Un potente chasquido hizo vibrar el aire y el cuchillo voló hacia los árboles como una mariposa resplandeciente. Gaviota había empuñado su látigo y había golpeado el cuchillo en pleno vuelo.
Todo el campamento se había quedado perplejo y boquiabierto, incluso el guardia caído en el suelo. Gaviota, sonriendo, hizo girar el látigo por encima de su cabeza y lanzó un nuevo golpe. La punta invisible siseó como una avispa sobre la cabeza del guardia, que aulló cuando su única oreja quedó rajada por el latigazo.
Gaviota volvió a mover su látigo. La tira de cuero se enroscó tres veces alrededor de su cuello igual que si fuese una serpiente amaestrada, y acabó reposando su punta de víbora encima de su pecho.
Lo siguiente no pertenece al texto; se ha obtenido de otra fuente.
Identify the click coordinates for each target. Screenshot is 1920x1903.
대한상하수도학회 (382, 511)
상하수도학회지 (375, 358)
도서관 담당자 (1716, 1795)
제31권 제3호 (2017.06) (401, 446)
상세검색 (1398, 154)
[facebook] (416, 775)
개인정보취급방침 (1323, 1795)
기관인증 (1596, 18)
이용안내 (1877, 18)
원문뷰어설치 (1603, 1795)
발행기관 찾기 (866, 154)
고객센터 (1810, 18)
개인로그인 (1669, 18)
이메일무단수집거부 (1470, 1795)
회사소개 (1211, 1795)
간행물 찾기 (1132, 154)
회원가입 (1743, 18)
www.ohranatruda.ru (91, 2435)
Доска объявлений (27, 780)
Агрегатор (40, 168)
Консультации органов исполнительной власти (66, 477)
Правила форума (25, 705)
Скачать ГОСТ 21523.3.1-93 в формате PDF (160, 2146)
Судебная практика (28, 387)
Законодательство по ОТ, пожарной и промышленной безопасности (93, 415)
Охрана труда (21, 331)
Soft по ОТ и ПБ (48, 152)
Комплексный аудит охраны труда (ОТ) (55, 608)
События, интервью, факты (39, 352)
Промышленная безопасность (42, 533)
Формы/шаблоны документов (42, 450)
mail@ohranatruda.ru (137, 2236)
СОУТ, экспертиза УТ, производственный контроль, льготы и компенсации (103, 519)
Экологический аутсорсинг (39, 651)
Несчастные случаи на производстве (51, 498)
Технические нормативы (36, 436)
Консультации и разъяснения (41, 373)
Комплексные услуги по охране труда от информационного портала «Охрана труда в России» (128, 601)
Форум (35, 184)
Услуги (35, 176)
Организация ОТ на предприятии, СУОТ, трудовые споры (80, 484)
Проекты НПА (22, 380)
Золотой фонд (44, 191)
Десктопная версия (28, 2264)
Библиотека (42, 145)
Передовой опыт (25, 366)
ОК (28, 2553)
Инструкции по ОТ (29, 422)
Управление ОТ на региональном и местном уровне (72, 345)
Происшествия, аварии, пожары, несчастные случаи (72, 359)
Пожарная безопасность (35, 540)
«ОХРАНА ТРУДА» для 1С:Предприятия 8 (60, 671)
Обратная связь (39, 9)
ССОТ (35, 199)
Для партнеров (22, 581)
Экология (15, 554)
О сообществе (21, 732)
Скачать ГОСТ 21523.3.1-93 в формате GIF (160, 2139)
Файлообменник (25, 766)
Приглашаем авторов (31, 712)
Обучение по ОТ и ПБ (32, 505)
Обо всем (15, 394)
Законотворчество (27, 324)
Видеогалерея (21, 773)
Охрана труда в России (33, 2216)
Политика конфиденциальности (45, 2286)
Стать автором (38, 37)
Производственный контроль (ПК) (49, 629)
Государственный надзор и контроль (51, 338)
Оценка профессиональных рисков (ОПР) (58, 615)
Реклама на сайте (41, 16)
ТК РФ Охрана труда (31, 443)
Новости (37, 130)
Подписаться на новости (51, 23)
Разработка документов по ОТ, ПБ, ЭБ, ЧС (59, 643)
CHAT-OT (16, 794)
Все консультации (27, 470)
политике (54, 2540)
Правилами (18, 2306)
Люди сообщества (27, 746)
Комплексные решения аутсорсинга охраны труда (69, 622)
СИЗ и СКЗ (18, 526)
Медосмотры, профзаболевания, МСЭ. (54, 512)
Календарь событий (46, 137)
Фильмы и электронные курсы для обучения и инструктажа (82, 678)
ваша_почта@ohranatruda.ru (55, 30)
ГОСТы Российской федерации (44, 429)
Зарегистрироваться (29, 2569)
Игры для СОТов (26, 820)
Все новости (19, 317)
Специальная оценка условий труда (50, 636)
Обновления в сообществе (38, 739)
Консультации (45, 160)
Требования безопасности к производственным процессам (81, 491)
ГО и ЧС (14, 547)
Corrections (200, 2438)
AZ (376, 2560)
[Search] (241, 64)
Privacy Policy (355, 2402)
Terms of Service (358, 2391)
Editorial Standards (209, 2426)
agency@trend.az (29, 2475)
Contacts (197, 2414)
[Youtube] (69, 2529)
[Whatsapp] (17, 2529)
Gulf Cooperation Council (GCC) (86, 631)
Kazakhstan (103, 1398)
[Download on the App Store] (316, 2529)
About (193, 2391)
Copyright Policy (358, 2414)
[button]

El leñador desenrolló el látigo de su cuello, despacio y tomándose su tiempo, moviéndose con una calma impasible.
El guardia se llevó la mano a la oreja y descubrió que estaba cubierta de sangre.
—¡La próxima vez te mataré! —gritó.
—La próxima vez que lo intentes te reventaré un ojo —replicó Gaviota.
El leñador alargó la mano hacia el plato del guardia y la cocinera se lo entregó.
—Bien hecho —dijo la cocinera—. Un hombre que tira la comida puede pasar sin comer. ¡Eh, Tontito, ven a por ella!
Casi todo el mundo había venido corriendo para ver cómo el matón del campamento ponía a prueba al recién llegado. El matón se levantó del suelo y fue hacia el bosque. Gaviota empezó a comer y otro guardia, un hombretón de piel bronceada y rostro lleno de arrugas, le saludó levantando el pulgar hacia el cielo mientras sonreía con una sonrisa a la que le faltaban unos cuantos dientes.
—Un amigo, un enemigo —murmuró Gaviota con voz pensativa—. No está mal para una mañana de trabajo.
* * *
Mangas Verdes regresó mientras Gaviota estaba poniendo los arreos a la última recua de animales. Había traído consigo un objeto alargado de color negro grisáceo. Gaviota se volvió hacia ella, y el objeto gruñó.
Era un tejón.
El animal pesaba bastante, por lo que su hermana lo llevaba pegado al pecho pese a sus colmillos recubiertos de espuma. El tejón se dejaba transportar y acariciar, aunque estaba claro que era una criatura salvaje del bosque. Le faltaba un trocito de oreja, probablemente arrancado por un gato montes.